Geschiedenis van de getijdentheorie
Uit Wikipedia, de vrije encyclopedia
De geschiedenis van de getijdentheorie is een onderdeel van de wetenschapsgeschiedenis. Dit deel beschrijft het ontstaan van de theorie die een verklaring geeft voor het optreden van de getijden, en die voorspellingen daarover mogelijk maakt.

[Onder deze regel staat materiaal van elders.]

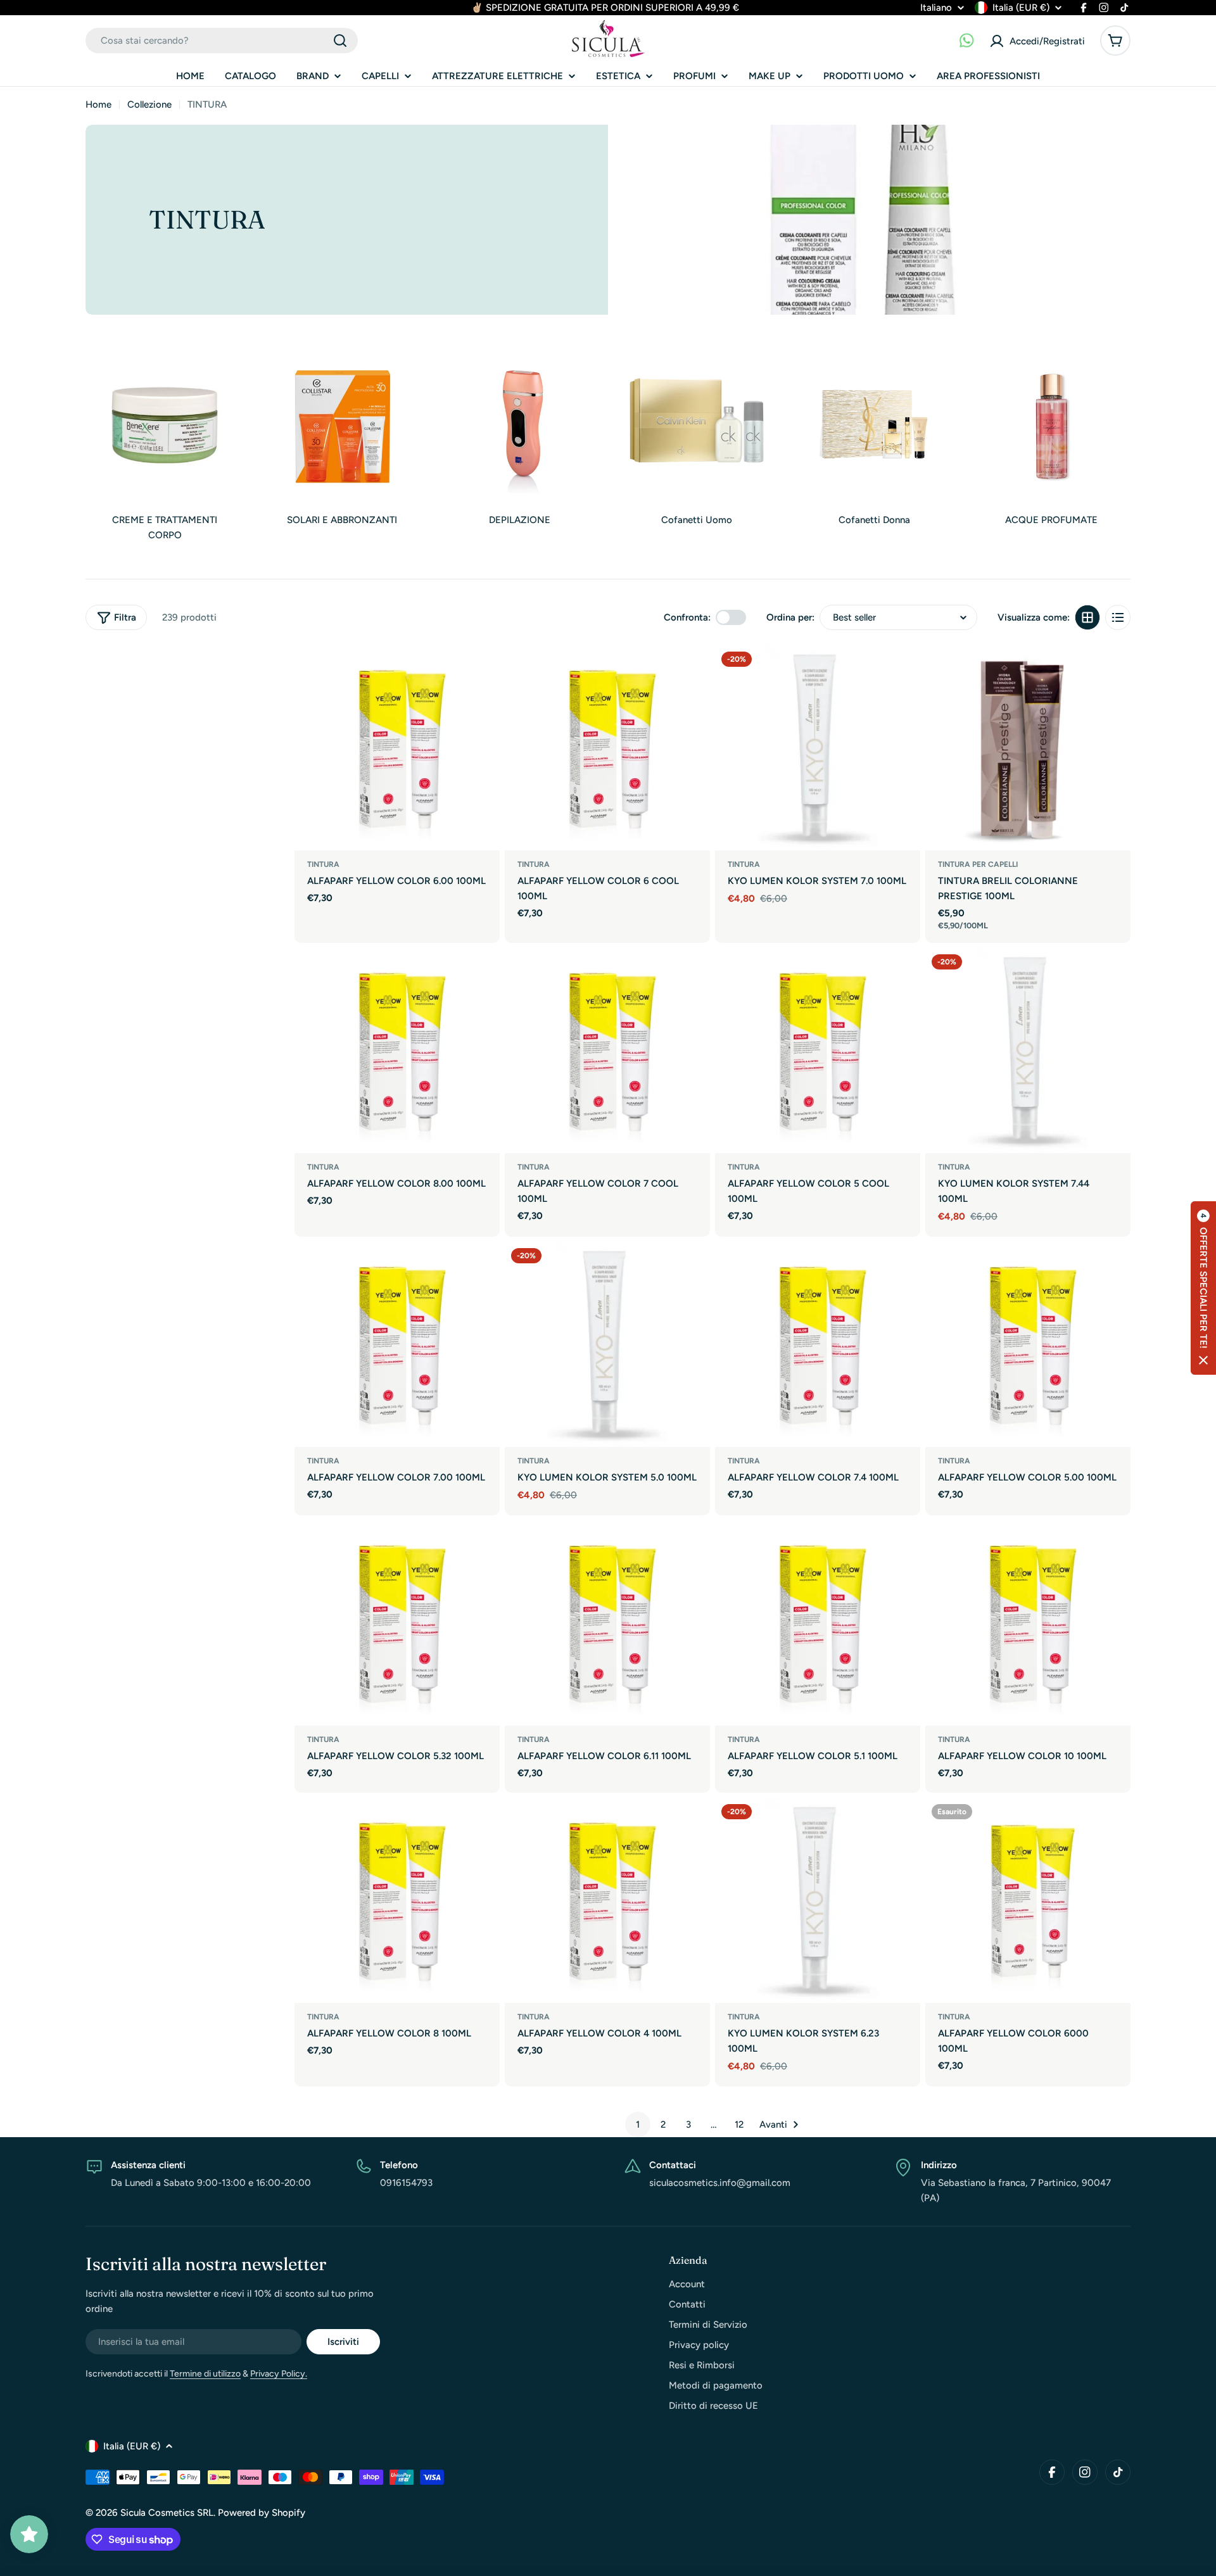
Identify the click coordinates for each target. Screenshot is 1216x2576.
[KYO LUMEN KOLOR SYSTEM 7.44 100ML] (1027, 1050)
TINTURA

Zoutwaterkusten staan onder invloed van de getijden (grote binnenzeeën als de Middellandse Zee en de Oostzee in mindere mate) en de kustbewoners hebben met het rijzen en dalen van het water, en de ermee samenhangende stromingen te maken. Voor de bereikbaarheid van havens en de bevaarbaarheid van riviermondingen maar ook vanwege het gevaar van overstromingen, is kennis over het getij van wezenlijk belang. Uit oude geschriften en overleveringen van veel kustbewonende of zeevarende naties blijkt dan ook dat er kennis over het getij werd verzameld. Al ruim vóór het begin van de christelijke jaartelling werd het verschijnsel beschreven, onder andere door Herodotus, en geprobeerd het te verklaren. De kennis uit de klassieke oudheid over het verschijnsel werd in 77 n.Chr. opgetekend door Plinius de Oudere in zijn Naturalis historia, een werk dat bewaard is gebleven. Baanbrekende bijdragen aan een verklarende theorie zijn geleverd door Isaac Newton (1687) en Pierre-Simon Laplace (1776). Daarna deden William Thomson (Lord Kelvin) (1867) en Arthur Thomas Doodson (1921) pionierswerk met betrekking tot het voorspellen van de getijden.